AIM OF THE TASK: Rewrite the stretch of material from its start through the line containing "point(46,207)", swapping "screenshot" for "screen capture" and changing nothing else. Leave the pictures out of your answer.

★ ★ ★ ★ ★ ★ ★

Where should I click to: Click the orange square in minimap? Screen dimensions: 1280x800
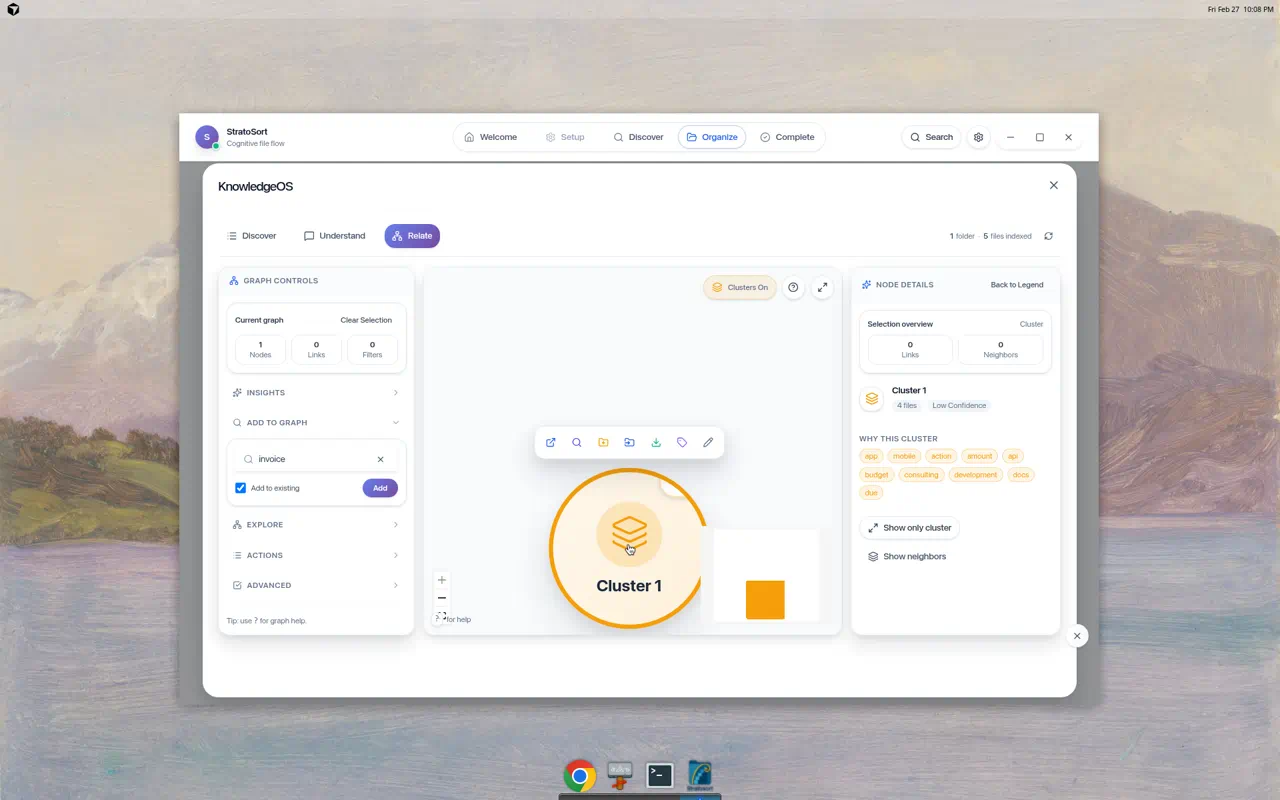coord(765,600)
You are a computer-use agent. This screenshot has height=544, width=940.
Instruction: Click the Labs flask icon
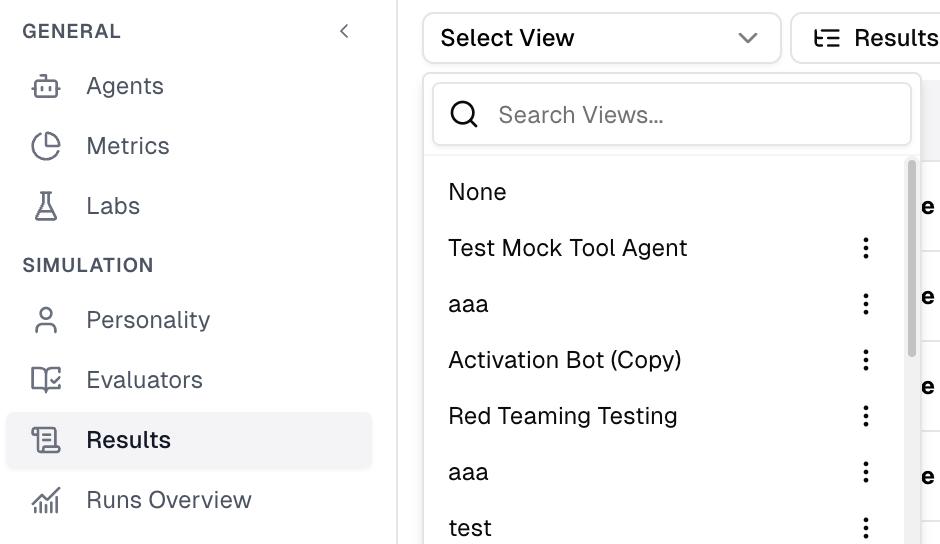point(46,207)
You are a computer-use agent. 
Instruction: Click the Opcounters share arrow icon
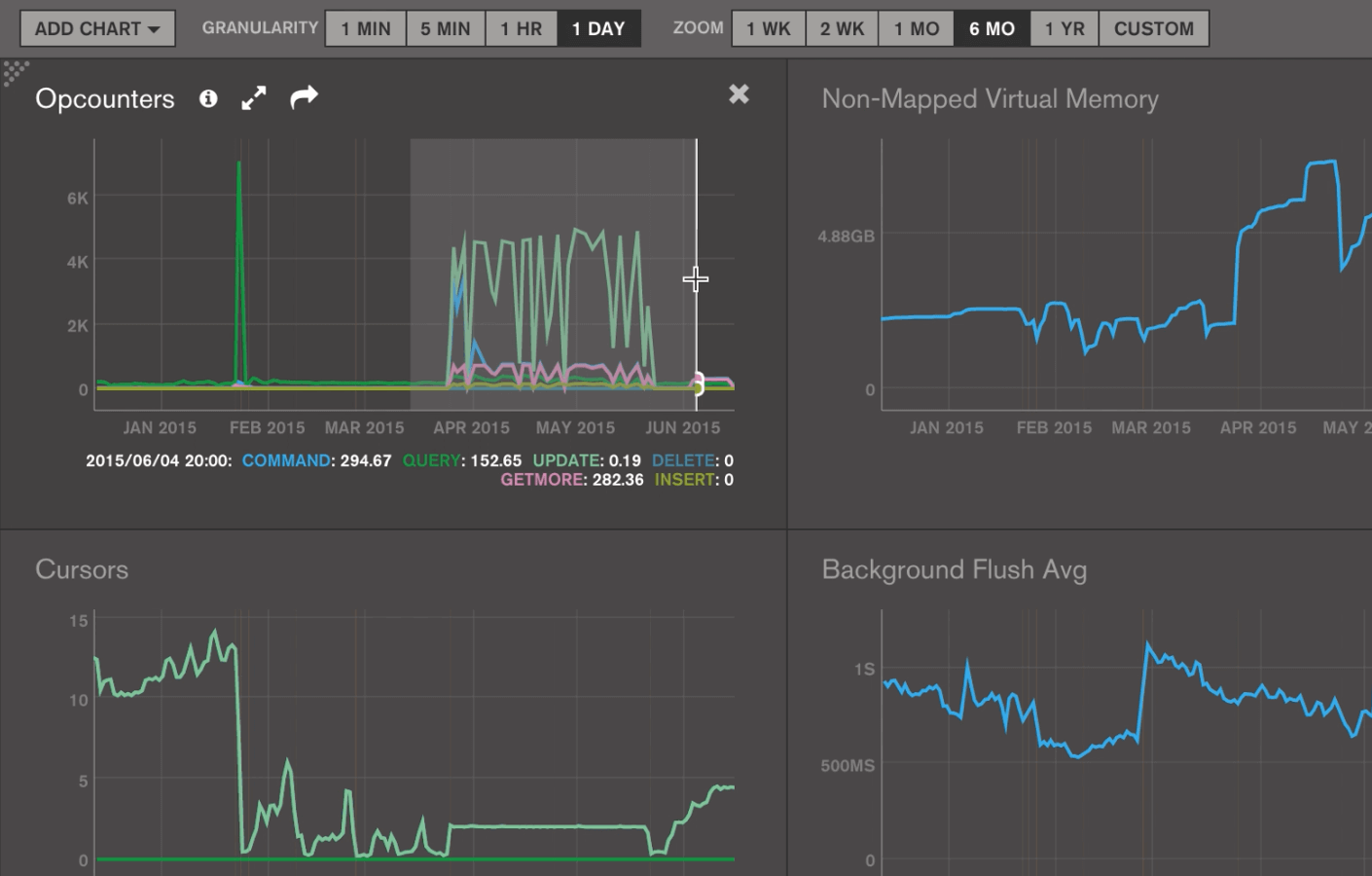coord(304,97)
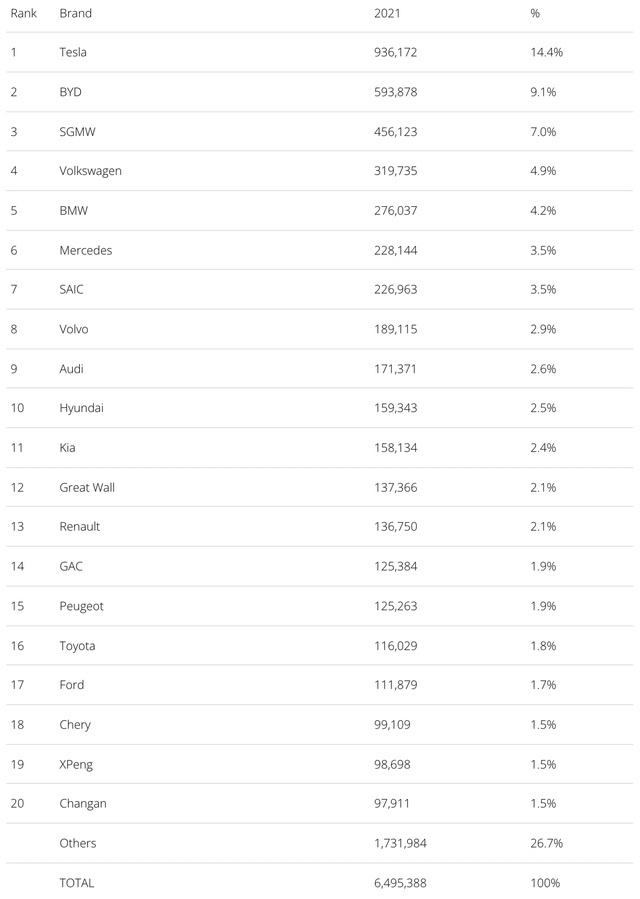The width and height of the screenshot is (640, 899).
Task: Select the Others total 1,731,984
Action: click(400, 843)
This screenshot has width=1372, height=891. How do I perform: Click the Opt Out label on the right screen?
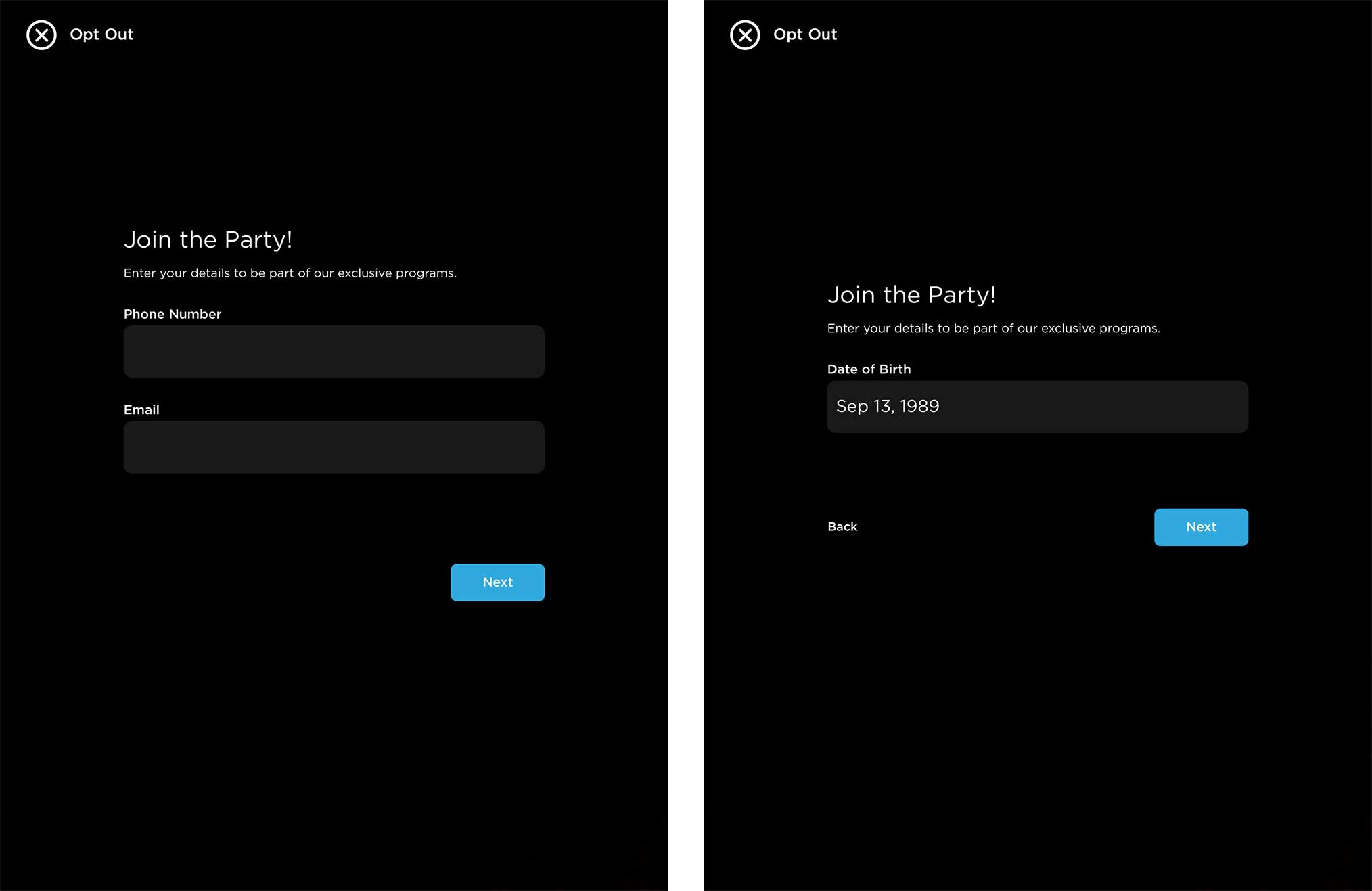805,35
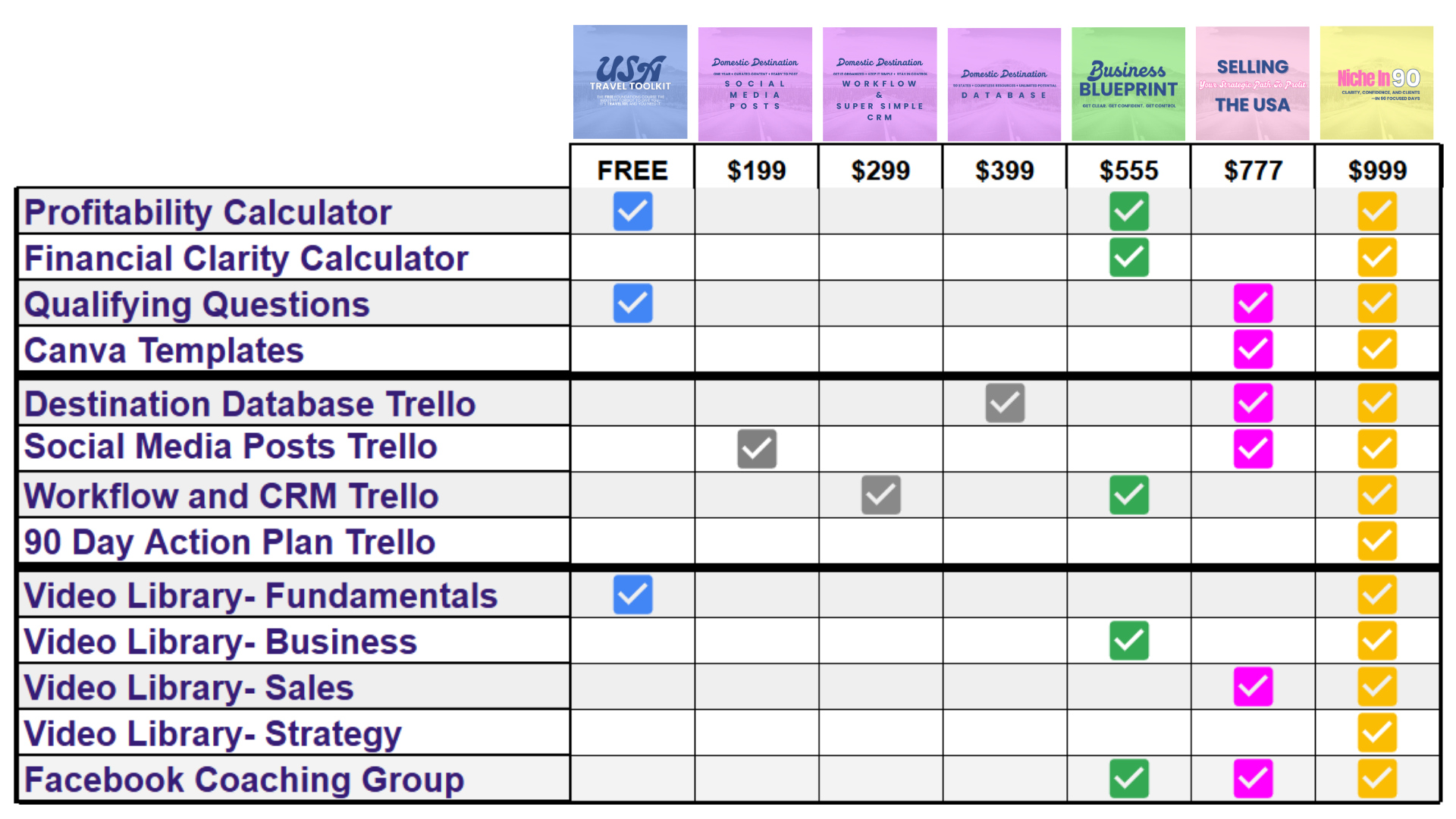Select the Social Media Posts product image
Image resolution: width=1456 pixels, height=819 pixels.
coord(755,84)
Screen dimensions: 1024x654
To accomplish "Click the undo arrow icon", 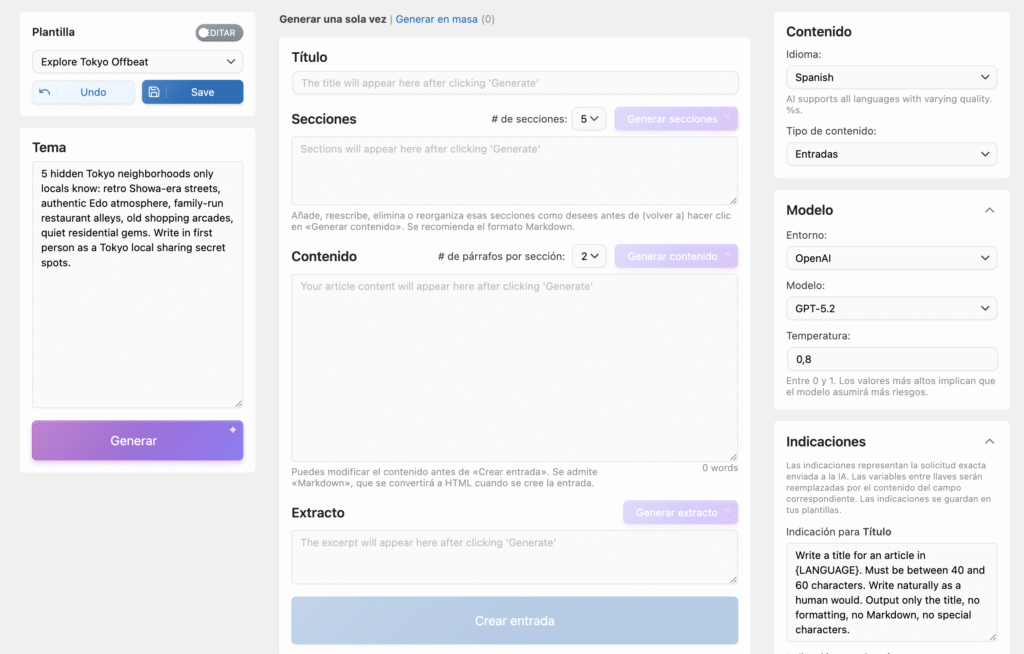I will tap(44, 92).
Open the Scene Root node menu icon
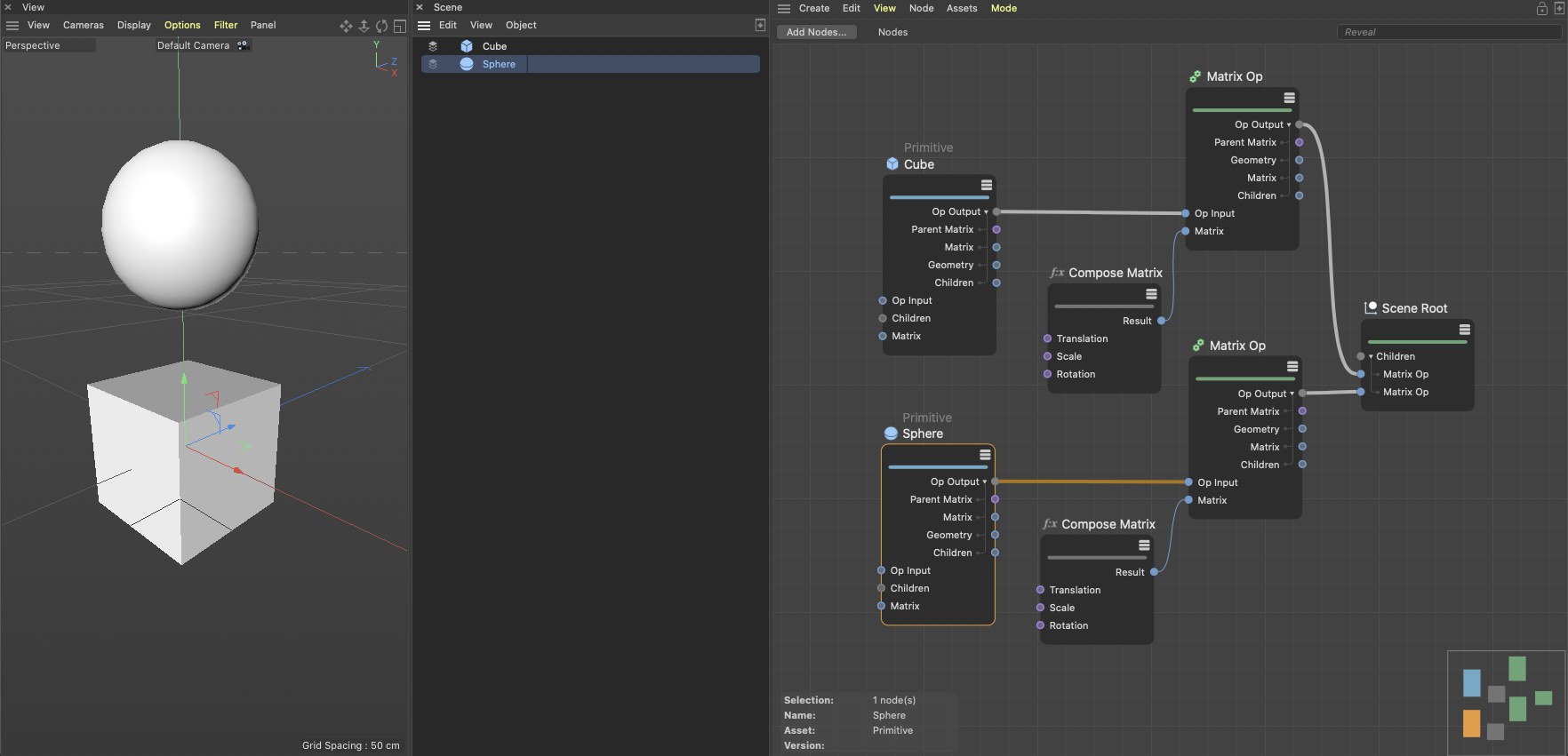This screenshot has height=756, width=1568. click(1464, 330)
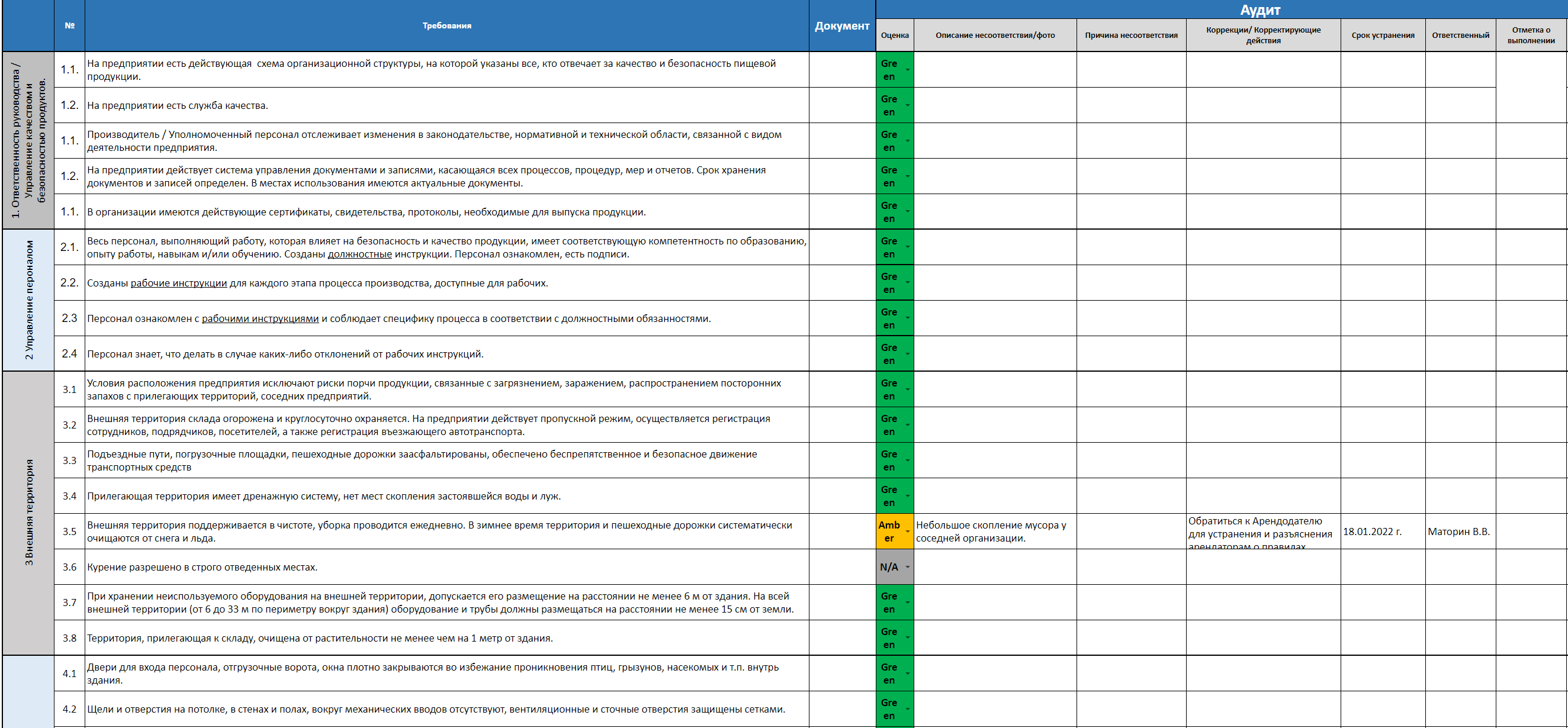Open rating dropdown for row 2.4
The width and height of the screenshot is (1568, 728).
[x=908, y=354]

★ ★ ★ ★ ★ ★ ★

RESULT OF THE EXERCISE:
Where should I click to: Click the orange square in minimap? Screen dimensions: 1280x800
coord(765,600)
You are a computer-use agent. This screen capture has height=544, width=940.
Instruction: Click the Labs flask icon
point(46,207)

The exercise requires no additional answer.